A little behind the herd here, I know but what can I say? I’ve been away for a bit. The recent act of war by Iran against Britain has, understandably, created more than a little bit of navel-gazing in its wake. Not a big surprise, when you take a minute to think about it. There was once a time when Britain would have never stood for that kind of crap (anybody out there remember the Falkland Islands?). Not now, it seems.
I was going to go on at some length about this but, as happens from time to time, somebody else not only beat me to it, they did it a lot better than I would have. So, just what do I do when someone has the audacity to outdo me like that? Simple: I steal their stuff and put it here for you to look at.
The following is from last Saturday’s TO Sun and is by UWO prof Salim Mansur; a man who quite probably has the firmest — and arguably, the bluntest — grasp of the Islamofascist mind of anyone in the country.
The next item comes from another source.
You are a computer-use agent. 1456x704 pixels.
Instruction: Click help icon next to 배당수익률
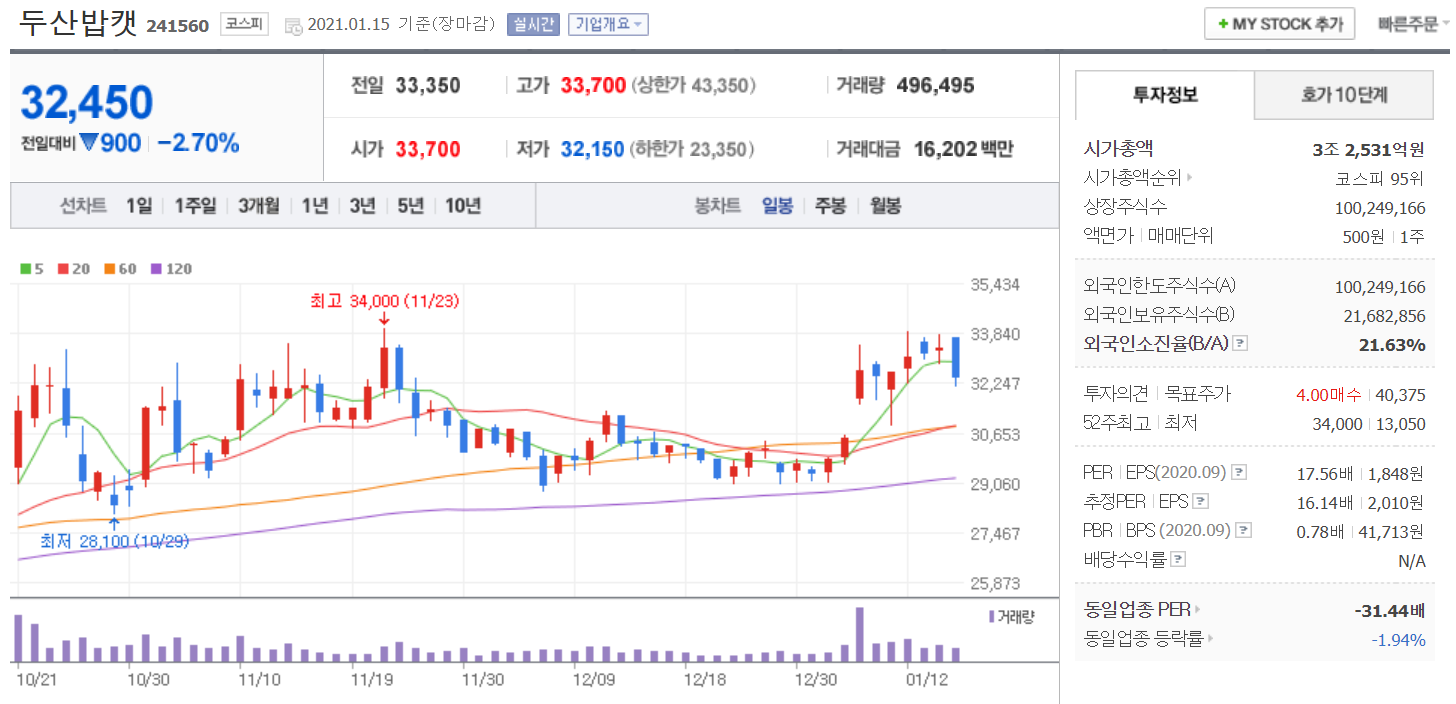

Here’s his take on the issue, with no further needless commentary from yours truly:
Iran finds weak West
By SALIM MANSUR
The insolence of the thuggish regime in Iran is rising in inverse proportion to the self-abasement of the West and, in particular, the European Union.
The hostage taking of British sailors by Tehran was a move to test the resolve of Britain and its allies in responding to provocation bordering on an act of war.
Tony Blair’s failure to respond in a manner that could not be misread by Tehran for the immediate unconditional release of British sailors only confirmed the clerical regime’s estimate of the West as unwilling to contend with Iran’s expansionist ambitions in the Persian Gulf region.
Tehran learned from its experience of taking American diplomats hostage for 444 days that the West could be shown for being a paper tiger as China’s Mao had once described it.
The latest Iranian hostage taking should be seen in a wider context of Tehran’s strategic objective of being recognized as the leading Islamic power in a multipolar world wherein Europe and the United States are no longer dominant, and in the United Nations the countries of Asia and Africa provide for the majority bloc of voting members.
Iran’s ascent to the position Tehran’s clerical regime aspires might only be realized by dividing the Arab opposition to its ambition, defying the Security Council’s various resolutions to stop its bid to acquire nuclear capability, and securing Russian-Chinese support to nullify any threat of EU singly or in combination with the U.S.
From the outset of Iran’s 1979 revolution the regime’s supreme clerical guide, Ayatollah Khomeini, maintained the road to Jerusalem and the “liberation” of Palestine was through Karbala, the Iraqi site of martyrdom for the Shiite Imam Hussein and his family. In other words, the Persian Khomeini offered the Arab-Palestinian nationalists the example of Shiite martyrdom as the means for waging war against Israel.
Iran has succeeded in dividing the Arab states by positioning Hezbollah as its fifth column in the heart of the Arab east, and by financing the Hamas among Palestinians. A fragmented Arab world nursing innumerable grievances is unable to counter Iran’s age-old Persian ambition reincarnated in Islamist ideology and financed by bulging oil revenue.
The EU negotiations with Tehran to cease its no longer secret nuclear program in return for assistance to construct nuclear reactor for civilian use has proven to be a charade.
European trade with Iran has grown over time, and commercial interests of France, Germany and Italy trump any EU concerns over Iran’s race to become a nuclear power.
Nuclear capability is the guarantee the clerics seek to make Iran’s position in the Middle East invulnerable to external challenge. Domestically it would make the clerical regime more formidable even as Iranians increasingly loathe the totalitarian rule of Khomeini and his political progeny.
Tehran’s probing of Britain’s resolve by kidnapping its sailors could be indicative of the British mood being the same as in the rest of Europe, of appeasing and accommodating Iran. If this is so and clerical rulers of Iran are proven right, then only President George Bush stands between Tehran’s ambition and its consummation.
But the Bush administration is beset with problems exacerbated by a swing in American mood in the direction of European appeasers.
The clerics in Tehran will wait out the remaining months of Bush in the White House for they know too well the Democratic party of Jimmy Carter and Bill Clinton, and taking British sailors hostage is their endgame move to run the West out of the Middle East.